EDIT: I had issues with Miri so I dug into the MIR myself:

  let uncopied : *const Uncopyable<*const B> =
    match magic {
      Magic::B(b) => &raw const b,

        StorageLive(_4);
        StorageLive(_5);
        _5 = move ((_3 as B).0: Uncopyable<*const B>);
        _4 = &raw const _5;
        StorageDead(_5);
_3 is magic, _4 is uncopied, and 5 is b. move here is like ptr::read, which means that uncopied points to a copy of magic, not aliasing magic, and is dangling. Because this is UB, it gets optimized straight into the panic.
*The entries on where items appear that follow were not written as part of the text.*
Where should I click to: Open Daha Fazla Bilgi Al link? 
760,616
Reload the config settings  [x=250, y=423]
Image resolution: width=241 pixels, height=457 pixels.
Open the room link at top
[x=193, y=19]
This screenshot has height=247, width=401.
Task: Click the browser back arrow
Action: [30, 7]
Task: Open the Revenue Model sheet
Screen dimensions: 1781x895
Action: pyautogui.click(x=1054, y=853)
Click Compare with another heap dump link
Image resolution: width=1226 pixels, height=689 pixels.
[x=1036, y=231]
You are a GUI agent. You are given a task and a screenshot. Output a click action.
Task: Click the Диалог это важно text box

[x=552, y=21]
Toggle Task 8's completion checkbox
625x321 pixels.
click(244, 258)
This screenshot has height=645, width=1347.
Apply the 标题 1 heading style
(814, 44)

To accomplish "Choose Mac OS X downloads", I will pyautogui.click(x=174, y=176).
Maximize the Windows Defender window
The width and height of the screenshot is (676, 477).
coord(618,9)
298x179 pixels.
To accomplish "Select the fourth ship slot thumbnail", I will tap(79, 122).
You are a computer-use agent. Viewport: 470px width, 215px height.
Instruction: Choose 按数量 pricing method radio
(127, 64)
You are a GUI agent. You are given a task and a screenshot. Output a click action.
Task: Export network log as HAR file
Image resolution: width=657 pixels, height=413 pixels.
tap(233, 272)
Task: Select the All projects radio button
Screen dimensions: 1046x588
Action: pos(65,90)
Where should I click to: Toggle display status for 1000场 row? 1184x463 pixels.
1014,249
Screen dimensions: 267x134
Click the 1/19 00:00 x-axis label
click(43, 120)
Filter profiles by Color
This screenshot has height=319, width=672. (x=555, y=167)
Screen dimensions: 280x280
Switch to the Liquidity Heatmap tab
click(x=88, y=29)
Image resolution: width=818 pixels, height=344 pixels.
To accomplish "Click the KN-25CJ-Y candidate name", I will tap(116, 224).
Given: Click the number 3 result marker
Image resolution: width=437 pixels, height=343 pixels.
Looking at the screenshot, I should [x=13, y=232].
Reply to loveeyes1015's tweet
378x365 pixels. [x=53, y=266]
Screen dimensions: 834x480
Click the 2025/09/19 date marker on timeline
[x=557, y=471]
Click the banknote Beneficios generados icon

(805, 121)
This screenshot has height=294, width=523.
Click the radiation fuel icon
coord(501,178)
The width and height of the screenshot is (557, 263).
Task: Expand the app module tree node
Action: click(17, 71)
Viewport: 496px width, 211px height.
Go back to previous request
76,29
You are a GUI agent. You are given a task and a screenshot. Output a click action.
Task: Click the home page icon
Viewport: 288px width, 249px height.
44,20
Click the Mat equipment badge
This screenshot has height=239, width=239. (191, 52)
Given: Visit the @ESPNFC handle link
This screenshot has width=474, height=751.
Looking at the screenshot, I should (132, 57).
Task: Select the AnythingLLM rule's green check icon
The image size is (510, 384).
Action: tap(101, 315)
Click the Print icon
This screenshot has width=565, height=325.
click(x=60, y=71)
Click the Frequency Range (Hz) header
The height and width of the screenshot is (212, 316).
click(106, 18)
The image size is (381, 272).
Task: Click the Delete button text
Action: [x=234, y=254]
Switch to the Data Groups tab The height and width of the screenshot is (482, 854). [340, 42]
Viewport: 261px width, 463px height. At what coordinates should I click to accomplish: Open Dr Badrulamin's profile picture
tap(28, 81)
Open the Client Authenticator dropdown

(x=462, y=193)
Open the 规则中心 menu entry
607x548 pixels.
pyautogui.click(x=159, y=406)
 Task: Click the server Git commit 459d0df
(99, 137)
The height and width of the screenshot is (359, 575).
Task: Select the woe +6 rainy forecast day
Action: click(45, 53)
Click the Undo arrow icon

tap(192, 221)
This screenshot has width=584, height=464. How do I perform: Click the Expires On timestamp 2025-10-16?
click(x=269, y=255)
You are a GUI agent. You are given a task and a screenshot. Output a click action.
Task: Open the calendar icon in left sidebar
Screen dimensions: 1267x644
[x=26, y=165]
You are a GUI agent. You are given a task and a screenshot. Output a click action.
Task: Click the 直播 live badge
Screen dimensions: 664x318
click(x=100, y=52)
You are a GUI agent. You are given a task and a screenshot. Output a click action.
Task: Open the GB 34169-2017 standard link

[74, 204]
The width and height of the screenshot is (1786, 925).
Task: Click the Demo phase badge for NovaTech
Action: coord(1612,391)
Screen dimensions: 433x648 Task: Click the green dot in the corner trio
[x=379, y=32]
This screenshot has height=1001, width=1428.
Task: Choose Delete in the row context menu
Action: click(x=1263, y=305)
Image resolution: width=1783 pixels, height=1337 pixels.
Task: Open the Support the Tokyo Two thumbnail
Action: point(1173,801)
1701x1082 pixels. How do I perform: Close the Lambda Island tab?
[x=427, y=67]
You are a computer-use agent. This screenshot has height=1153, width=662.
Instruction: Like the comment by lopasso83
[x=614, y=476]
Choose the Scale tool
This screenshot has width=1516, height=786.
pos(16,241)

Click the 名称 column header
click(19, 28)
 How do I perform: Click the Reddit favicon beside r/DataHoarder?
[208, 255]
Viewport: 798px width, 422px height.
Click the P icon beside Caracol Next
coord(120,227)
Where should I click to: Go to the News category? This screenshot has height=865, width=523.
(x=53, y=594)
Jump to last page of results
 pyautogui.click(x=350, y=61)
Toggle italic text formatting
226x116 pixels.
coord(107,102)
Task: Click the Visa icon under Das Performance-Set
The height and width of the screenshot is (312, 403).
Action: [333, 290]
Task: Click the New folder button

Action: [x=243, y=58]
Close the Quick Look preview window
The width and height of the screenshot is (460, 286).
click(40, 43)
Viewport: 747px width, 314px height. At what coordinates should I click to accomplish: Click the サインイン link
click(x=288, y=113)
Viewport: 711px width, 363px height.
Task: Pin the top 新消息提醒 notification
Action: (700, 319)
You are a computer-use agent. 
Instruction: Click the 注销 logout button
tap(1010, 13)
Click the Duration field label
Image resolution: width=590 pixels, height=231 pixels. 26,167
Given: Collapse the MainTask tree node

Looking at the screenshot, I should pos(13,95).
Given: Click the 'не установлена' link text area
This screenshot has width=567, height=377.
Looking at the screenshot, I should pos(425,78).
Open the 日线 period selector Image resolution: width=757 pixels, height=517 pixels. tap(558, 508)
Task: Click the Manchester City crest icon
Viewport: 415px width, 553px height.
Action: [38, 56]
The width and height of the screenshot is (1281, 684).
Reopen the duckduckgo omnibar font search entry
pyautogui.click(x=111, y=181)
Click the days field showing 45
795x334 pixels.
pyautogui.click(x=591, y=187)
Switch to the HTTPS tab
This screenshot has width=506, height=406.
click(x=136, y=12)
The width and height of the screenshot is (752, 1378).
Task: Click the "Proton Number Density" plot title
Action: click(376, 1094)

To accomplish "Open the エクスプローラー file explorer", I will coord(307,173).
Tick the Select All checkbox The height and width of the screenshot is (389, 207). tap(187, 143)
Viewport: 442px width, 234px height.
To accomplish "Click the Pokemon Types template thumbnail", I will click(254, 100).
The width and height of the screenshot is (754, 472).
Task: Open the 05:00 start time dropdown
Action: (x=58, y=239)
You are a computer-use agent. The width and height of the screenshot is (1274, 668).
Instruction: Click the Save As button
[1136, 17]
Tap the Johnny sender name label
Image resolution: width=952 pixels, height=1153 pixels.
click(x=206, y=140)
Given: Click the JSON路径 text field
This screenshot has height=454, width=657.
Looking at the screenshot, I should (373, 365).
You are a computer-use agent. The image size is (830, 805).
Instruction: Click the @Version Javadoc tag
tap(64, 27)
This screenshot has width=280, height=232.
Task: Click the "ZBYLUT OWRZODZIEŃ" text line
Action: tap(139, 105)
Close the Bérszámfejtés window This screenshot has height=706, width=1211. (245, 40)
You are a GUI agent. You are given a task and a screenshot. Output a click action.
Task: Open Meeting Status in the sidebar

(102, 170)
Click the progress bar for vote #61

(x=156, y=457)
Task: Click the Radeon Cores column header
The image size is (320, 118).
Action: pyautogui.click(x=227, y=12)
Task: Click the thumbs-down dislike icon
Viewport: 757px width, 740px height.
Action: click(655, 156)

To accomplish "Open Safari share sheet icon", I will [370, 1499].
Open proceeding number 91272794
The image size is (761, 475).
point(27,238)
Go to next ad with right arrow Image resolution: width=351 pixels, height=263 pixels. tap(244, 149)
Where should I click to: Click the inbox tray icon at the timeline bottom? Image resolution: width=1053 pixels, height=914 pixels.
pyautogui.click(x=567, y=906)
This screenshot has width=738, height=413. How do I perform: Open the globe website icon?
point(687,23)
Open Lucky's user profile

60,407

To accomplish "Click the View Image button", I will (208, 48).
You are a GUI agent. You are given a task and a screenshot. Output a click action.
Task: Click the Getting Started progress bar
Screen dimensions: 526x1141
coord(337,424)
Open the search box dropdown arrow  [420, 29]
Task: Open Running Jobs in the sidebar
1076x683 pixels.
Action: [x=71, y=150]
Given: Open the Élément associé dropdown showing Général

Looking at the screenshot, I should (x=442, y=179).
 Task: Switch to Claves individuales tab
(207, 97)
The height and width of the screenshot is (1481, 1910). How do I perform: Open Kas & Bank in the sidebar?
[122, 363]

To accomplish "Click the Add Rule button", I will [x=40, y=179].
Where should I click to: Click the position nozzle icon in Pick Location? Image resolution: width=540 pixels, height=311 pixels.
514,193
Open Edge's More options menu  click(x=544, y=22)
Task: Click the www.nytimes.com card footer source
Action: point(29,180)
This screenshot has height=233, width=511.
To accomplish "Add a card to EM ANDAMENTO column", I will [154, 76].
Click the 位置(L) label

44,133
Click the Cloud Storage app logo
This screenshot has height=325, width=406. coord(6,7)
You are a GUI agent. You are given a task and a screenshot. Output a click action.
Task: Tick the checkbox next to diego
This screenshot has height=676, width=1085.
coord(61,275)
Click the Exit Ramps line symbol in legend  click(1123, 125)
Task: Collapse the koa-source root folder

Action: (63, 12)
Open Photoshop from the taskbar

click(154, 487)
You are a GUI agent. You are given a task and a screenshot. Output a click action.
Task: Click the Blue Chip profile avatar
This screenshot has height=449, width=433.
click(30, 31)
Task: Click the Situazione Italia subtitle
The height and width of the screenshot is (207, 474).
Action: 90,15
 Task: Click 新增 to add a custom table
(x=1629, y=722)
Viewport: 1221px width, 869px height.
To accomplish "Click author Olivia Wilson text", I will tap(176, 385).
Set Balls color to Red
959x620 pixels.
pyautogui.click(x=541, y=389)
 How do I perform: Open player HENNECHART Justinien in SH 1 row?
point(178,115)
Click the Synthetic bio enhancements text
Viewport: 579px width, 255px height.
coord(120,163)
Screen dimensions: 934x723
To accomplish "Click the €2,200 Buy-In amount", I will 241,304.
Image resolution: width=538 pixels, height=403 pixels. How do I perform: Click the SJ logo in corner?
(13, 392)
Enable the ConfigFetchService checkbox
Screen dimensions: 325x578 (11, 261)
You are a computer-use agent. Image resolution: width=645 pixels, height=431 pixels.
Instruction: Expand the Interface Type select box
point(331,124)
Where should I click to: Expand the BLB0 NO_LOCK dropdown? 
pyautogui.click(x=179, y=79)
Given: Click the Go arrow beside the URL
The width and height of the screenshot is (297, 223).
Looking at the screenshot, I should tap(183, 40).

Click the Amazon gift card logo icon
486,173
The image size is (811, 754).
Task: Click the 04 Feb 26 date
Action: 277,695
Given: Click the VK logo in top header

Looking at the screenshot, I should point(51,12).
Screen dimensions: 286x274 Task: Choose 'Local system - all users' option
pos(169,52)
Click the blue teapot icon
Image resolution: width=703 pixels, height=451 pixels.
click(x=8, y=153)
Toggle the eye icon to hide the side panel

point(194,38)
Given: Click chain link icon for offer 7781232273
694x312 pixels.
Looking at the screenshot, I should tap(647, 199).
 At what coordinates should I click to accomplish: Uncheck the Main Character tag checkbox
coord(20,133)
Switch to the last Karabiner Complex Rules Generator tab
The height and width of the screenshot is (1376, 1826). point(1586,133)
After I figured that out, miri started working, I must have made a mistake earlier. It will tell us the same thing:

    test test ... error: Undefined Behavior: memory access failed: alloc113986 has been freed, so this pointer is dangling
      --> src/lib.rs:24:13
       |
    24 |     assert!((*uncopied).value != std::ptr::null());
       |             ^^^^^^^^^^^^^^^^^ memory access failed: alloc113986 has been freed, so this pointer is dangling
       |
       = help: this indicates a bug in the program: it performed an invalid operation, and caused Undefined Behavior
       = help: see https://doc.rust-lang.org/nightly/reference/behavior-considered-undefined.html for further information
    help: alloc113986 was allocated here:
      --> src/lib.rs:18:16
       |
    18 |       Magic::B(b) => &b,
       |                ^
    help: alloc113986 was deallocated here:
      --> src/lib.rs:18:23
       |
    18 |       Magic::B(b) => &b,
       |                       ^
       = note: BACKTRACE (of the first span) on thread `test`:
       = note: inside `magic::<&str, &u8>` at src/lib.rs:24:13: 24:30
    note: inside `test`
      --> src/lib.rs:36:5
       |
    36 |     magic::<&str, &u8>("magic string");
       |     ^^^^^^^^^^^^^^^^^^^^^^^^^^^^^^^^^^
    note: inside closure
      --> src/lib.rs:35:10
       |
    34 | #[test]
       | ------- in this procedural macro expansion
    35 | fn test() {
       |          ^
       = note: this error originates in the attribute macro `test` (in Nightly builds, run with -Z macro-backtrace for more info)
This code started failing in Rust 1.12, when MIR happened, so that's exactly my guess as to what fixed it.

Funny enough, if we take the critique in the forum as correct, and try with a union: https://play.rust-lang.org/?version=stable&mode=debug&editio...

Rust will:

  1. force us to use ManuallyDrop
  2. the API makes this move explicit, and we get a compile-time error!